Collection entries
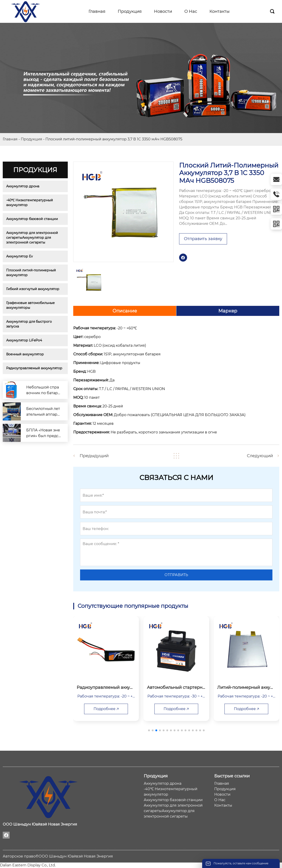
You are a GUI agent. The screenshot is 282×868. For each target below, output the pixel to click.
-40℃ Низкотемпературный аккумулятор (30, 203)
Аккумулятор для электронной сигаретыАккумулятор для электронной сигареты (32, 238)
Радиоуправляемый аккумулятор (34, 368)
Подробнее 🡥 (106, 709)
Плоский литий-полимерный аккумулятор (31, 273)
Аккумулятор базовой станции (32, 219)
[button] (149, 730)
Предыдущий (94, 456)
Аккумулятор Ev (20, 256)
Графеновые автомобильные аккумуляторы (31, 305)
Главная (10, 139)
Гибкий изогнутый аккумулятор (33, 289)
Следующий (260, 456)
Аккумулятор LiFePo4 (24, 340)
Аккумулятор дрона (23, 186)
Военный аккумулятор (25, 354)
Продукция (31, 139)
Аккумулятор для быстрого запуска (29, 324)
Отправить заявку (203, 239)
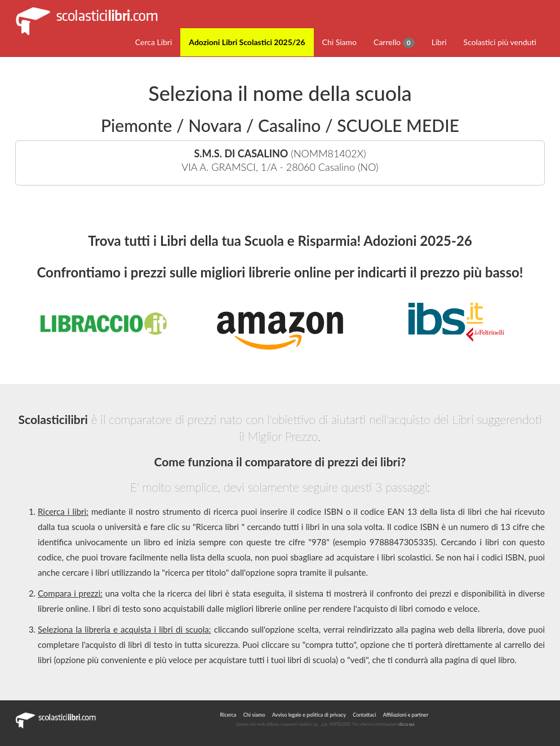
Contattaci (364, 714)
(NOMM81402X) (280, 160)
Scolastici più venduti (500, 42)
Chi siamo (254, 714)
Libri (439, 42)
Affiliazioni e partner (406, 714)
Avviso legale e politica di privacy (309, 714)
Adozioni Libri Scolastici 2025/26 (247, 42)
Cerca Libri (154, 42)
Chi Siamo (339, 42)
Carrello (394, 42)
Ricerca (228, 714)
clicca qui (406, 724)
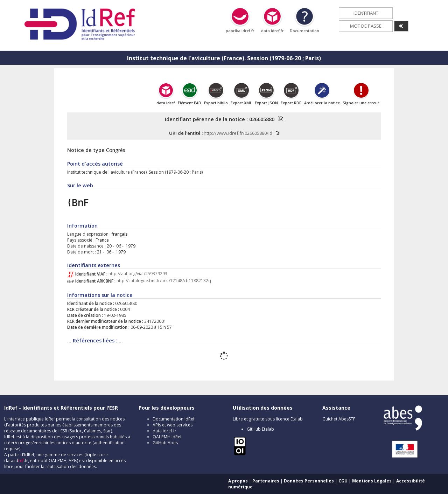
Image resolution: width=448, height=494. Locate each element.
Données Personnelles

Directions for this task |
Copy the data word for word, starting at the line that contains "Аккумулятор для быстрого запуска (29, 324)" and ending with the last line of the data, with both ends included. Omit the pictures from your copy.

Task result |
Аккумулятор для быстрого запуска (29, 324)
Отправить заявку (203, 239)
Contattaci (364, 714)
(NOMM81402X) (280, 160)
Scolastici più venduti (500, 42)
Chi siamo (254, 714)
Libri (439, 42)
Affiliazioni e partner (406, 714)
Avviso legale e politica di privacy (309, 714)
Adozioni Libri Scolastici 2025/26 (247, 42)
Cerca Libri (154, 42)
Chi Siamo (339, 42)
Carrello (394, 42)
Ricerca (228, 714)
clicca qui (406, 724)
Image resolution: width=448, height=494. Locate each element.
Données Personnelles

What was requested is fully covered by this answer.